I’m not even going to go into the whole “passing as white” thing, because I’m not passing as white, I am white, Latinx is an ethnicity, not a race, – and yes, there are some white Latinos, and some black Latinos and hell, even Asian Latinos, that’s the whole point of ethnicity not race…

Posted in Excerpts/Quotes on 2019-09-17 18:03Z by Steven

I’m not even going to go into the whole “passing as white” thing, because I’m not passing as white, I am white, Latinx is an ethnicity, not a race, – and yes, there are some white Latinos, and some black Latinos and hell, even Asian Latinos, that’s the whole point of ethnicity not race – because this is a Carnival Row piece, and I have a point, I promise.

My point is this: Philo can “pass” as human. In fact, that is basically what he does for most of the time we see him, pass as something he is not: full human.
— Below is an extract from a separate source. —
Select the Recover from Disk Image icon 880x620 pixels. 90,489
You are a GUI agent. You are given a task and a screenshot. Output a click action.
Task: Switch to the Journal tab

While other creatures are discriminated because of who they are, Philo – both by choice, and as a result of a cruelty done on him as a child – can pass, and by doing so, benefits from the privilege afforded to the people who make the rules.

The humans.

Lissete Lanuza Sáenz, ‘Carnival Row’: Philo and the Politics of Passing, Fangirlish, September 11, 2019. http://fangirlish.com/carnival-row-philo-and-the-politics-of-passing/.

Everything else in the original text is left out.